_SHORT TASK 1_
In the OCR type definitions, what is OCRCoordinates used for?
_SHORT TASK 2_
Continue the OCR type definitions from the point where they stop.

_SELECTED TEXT_

Type Definitions

OCRCoordinates / Bounds

Used for determining a location on the screen.
export interface OCRCoordinates {
top: number; // coordinates in pixels of the text bounding box top left
// corner starting from left of the image
left: number; // coordinates in pixels of the text bounding box top left
// corner starting from left of the image.
width: number; // the width of the text bounding box in pixel.
height: number; // the height of the text bounding box in pixel
}
type Bounds = {
top: number; // coordinates in pixels of the text bounding box top left
// corner starting from left of the image
left: number; // coordinates in pixels of the text bounding box top left
// corner starting from left of the image.
width: number; // the width of the text bounding box in pixel.
height: number; // the height of the text bounding box in pixel
}

OCRResult

OCRResult : {
level: number;
page_num: number;
block_num: number;
par_num: number;
line_num: number;
word_num: number;
left: number;
top: number;
width: number;
height: number;
confidence: number;
text: string;
}
Here is a summary description of each column, what they represent, and the range of valid values they can have.

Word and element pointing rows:

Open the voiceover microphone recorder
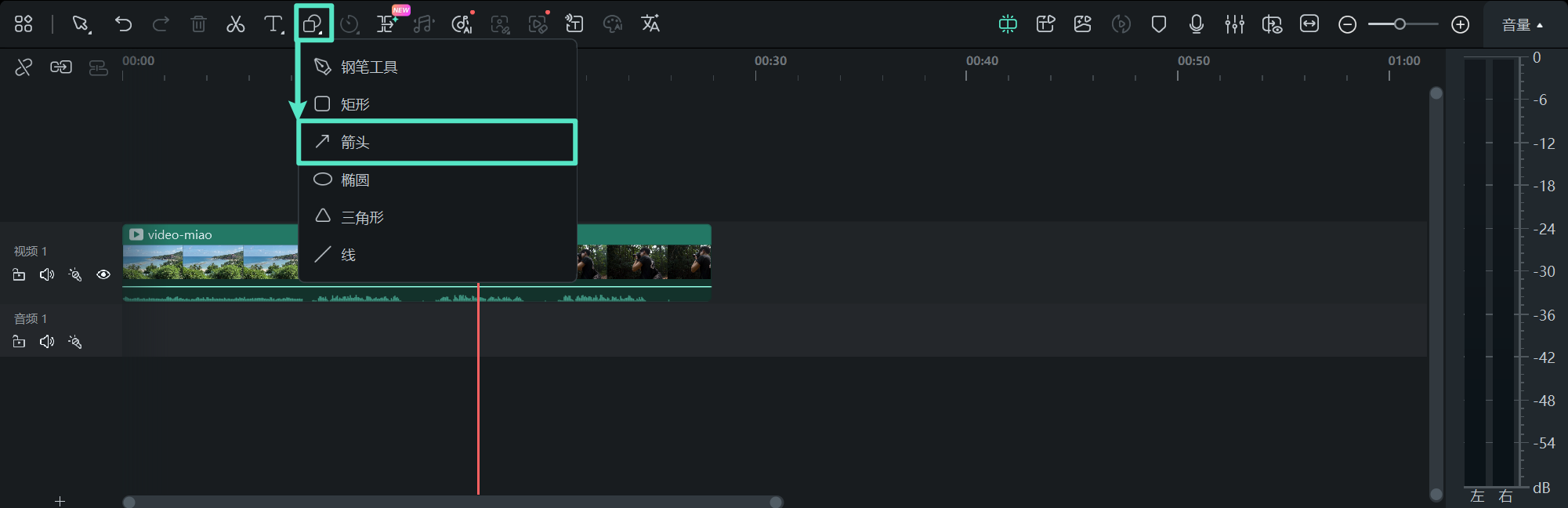The image size is (1568, 508). (1196, 24)
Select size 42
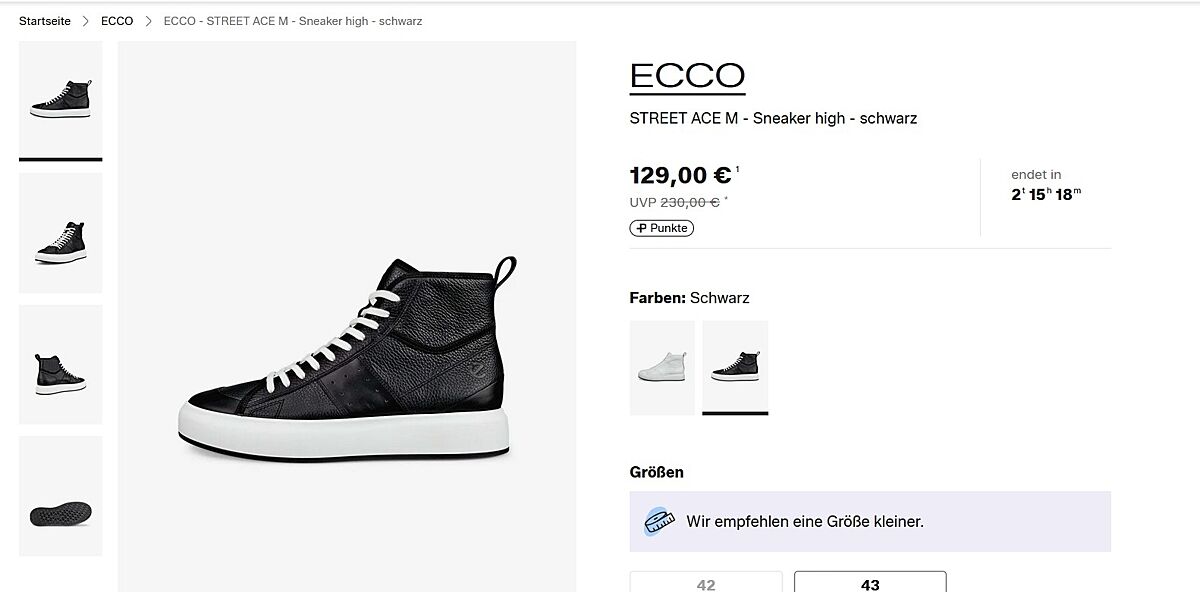Screen dimensions: 1200x592 706,583
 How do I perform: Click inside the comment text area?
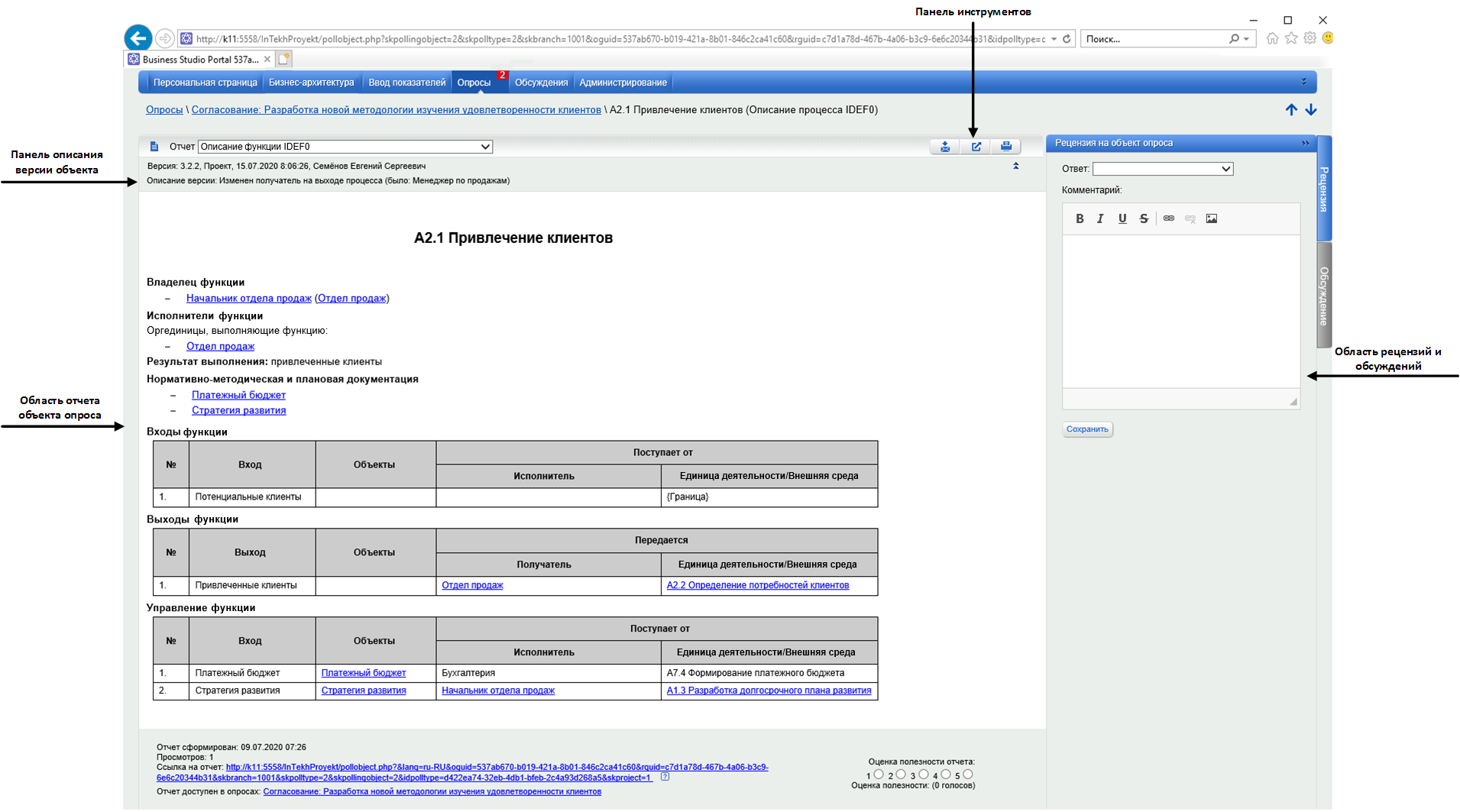(x=1180, y=309)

_TASK RESPONSE 1_
It is used for determining a location on the screen.

_TASK RESPONSE 2_
  • level: hierarchical layout (a word is in a line, which is in a paragraph, which is in a block, which is in a page), a value from 1 to 5
    • 1: page
    • 2: block
    • 3: paragraph
    • 4: line
    • 5: word
  • page_num: when provided with a list of images, indicates the number of the file, when provided with a multi-pages document, indicates the page number, starting from 1
  • block_num: block number within the page, starting from 0
  • par_num: paragraph number within the block, starting from 0
  • line_num: line number within the paragraph, starting from 0
  • word_num: word number within the line, starting from 0
  • left: x coordinate in pixels of the text bounding box top left corner, starting from the left of the image
  • top: y coordinate in pixels of the text bounding box top left corner, starting from the top of the image
  • width: width of the text bounding box in pixels
  • height: height of the text bounding box in pixels
  • confidence: confidence value, from 0 (no confidence) to 100 (maximum confidence), -1 for all level except 5
  • text: detected text, empty for all levels except 5

HashType

Used for specifying which algorithm to use for hashing images.
export enum HashType {
Average,
Difference,
Perception,
}

OcrEvent

Used for listenOcrMonitor , specifying the bounds of the area and what texts are there before and after changes.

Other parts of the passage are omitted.